Barely skipping a beat, the producer described the Tinder game, which he made up to replace the game he used to play when he was alone at a bar, in which he would glue a quarter to the ground and watch people struggle to pick it up. Seriously, when does he find the time to masturbate? “The Tinder game, best played when alone and drunk,” he continued, “starts by finding the ‘hottest guy in the bar and taking a picture of him.’ Then, you make a fake Facebook account, which is needed to create a Tinder account.” Once on Tinder, he swiped right on only “the fattest, most unattractive women” on there, because “they are the most desperate.” Kara had to hold back the instinct to gut punch him, in response to his overt body shaming.

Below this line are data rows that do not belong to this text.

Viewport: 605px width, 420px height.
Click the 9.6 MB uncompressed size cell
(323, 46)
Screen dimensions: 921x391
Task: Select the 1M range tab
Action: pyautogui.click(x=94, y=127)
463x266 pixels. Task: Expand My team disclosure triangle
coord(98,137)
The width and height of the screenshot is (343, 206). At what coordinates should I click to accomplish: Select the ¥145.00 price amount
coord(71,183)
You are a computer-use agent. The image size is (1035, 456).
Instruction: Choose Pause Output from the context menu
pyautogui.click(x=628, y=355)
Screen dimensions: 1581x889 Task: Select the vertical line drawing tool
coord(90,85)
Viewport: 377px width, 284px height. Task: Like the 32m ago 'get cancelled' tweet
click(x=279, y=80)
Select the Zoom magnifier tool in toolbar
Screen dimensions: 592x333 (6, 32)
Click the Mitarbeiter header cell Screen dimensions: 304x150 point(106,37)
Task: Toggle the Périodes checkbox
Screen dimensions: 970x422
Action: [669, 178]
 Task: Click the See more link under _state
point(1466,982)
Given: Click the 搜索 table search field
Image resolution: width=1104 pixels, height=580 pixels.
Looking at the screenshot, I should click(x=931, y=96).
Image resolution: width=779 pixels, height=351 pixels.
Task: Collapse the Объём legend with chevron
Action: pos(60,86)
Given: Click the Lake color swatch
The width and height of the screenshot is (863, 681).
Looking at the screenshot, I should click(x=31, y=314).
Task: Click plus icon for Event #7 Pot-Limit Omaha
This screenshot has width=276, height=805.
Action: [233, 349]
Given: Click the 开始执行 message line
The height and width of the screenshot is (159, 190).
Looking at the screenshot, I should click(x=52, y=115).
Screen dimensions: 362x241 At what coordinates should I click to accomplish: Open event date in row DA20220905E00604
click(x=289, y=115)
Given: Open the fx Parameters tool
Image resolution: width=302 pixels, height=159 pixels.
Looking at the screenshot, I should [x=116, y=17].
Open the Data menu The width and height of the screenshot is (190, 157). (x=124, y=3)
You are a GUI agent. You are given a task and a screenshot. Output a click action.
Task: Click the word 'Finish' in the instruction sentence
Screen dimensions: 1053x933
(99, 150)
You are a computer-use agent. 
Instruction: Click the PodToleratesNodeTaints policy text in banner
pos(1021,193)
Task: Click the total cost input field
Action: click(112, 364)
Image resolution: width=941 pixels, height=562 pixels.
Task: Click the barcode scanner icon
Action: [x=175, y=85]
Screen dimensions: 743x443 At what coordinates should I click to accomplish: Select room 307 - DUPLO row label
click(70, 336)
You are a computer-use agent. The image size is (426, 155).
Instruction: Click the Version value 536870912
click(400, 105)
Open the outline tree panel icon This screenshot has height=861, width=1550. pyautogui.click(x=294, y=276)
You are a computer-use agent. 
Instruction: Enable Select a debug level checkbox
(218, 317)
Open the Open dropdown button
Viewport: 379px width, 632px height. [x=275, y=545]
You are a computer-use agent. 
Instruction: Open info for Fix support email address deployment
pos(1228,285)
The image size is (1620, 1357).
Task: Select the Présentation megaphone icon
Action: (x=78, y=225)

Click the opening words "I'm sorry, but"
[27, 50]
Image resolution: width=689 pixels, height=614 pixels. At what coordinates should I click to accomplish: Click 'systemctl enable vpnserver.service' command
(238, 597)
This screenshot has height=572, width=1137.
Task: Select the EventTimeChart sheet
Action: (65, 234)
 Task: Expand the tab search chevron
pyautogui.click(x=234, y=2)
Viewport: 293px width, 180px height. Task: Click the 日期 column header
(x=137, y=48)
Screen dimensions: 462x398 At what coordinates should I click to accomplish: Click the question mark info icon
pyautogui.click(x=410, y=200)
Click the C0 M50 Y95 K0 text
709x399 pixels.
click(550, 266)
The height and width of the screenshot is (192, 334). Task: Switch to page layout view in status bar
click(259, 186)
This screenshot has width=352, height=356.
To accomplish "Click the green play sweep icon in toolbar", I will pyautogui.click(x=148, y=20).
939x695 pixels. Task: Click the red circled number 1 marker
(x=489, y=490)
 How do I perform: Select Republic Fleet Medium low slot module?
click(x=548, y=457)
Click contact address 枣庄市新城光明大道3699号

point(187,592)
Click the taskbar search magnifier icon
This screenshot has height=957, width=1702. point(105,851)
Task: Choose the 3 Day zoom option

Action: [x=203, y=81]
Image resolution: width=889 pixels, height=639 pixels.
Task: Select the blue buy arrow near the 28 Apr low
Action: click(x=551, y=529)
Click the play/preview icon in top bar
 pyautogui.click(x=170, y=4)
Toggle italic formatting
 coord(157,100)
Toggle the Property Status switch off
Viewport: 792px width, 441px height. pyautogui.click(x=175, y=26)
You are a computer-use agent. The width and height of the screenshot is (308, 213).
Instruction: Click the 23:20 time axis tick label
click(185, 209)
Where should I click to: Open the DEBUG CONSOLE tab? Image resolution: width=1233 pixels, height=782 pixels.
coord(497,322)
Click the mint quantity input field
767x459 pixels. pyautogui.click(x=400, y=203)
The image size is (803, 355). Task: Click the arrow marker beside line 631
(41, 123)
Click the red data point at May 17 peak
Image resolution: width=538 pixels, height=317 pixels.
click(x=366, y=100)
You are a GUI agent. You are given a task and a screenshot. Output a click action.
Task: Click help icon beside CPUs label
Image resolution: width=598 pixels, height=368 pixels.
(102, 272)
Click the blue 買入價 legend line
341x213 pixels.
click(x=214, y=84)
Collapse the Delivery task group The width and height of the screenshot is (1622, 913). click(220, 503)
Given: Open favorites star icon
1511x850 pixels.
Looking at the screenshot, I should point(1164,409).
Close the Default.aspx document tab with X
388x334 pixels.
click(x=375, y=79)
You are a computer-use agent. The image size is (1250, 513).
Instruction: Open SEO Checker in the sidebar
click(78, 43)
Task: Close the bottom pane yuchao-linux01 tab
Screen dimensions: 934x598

Next, he flirts with them, posing as the attractive man in the bar, and invites them to the bar for a drink. The real delight, he giggled, is watching “how fast the women stroll in on heels they can’t walk in,” mosey up to the targeted “hot” guy, and watch the subsequent confusion on his face and “anger, shame and disappointment” on the women’s faces when they realize they’ve been duped. The producer cackled hysterically and gulped from his drink. The photographer winced and shrunk in his chair, and Marc laughed so loudly it shook Kara from the frozen state of her horrified amazement back into the reality of this Twilight Zone of eroticized rage. Kara asked the producer, “What do you get out of this game?”
Eroticized rage is a concept that explains a fusion between sexual arousal and negative feelings such anger, shame, fear, and humiliation. In other words, someone gets turned on, sometimes unconsciously, to an element of this fusion. Generally, eroticized rage is present relationally in at least one of four ways:
- an effort to restore a sense of power, when someone feels slighted or less than
- the humiliation, shaming, or vengeance/retaliation against another
- breaking of boundaries and violation social norms
- or possession via obsession.
When someone, like the producer, exacts a plot of humiliation, it is because somewhere along the course of life he experienced some kind of mixed message about shame, degradation, and sexuality, likely through some kind of traumatic experience. Perhaps, he was reacting to his own fears of inadequacy, or he was humiliated when he approached a beautiful girl in school. It is hard to say, but what is clear is how unaddressed eroticized rage can become the foundation for toxic masculinity and toxic femininity, objectification, infidelity and sexual addiction, and other forms of relational acting out and resulting pain.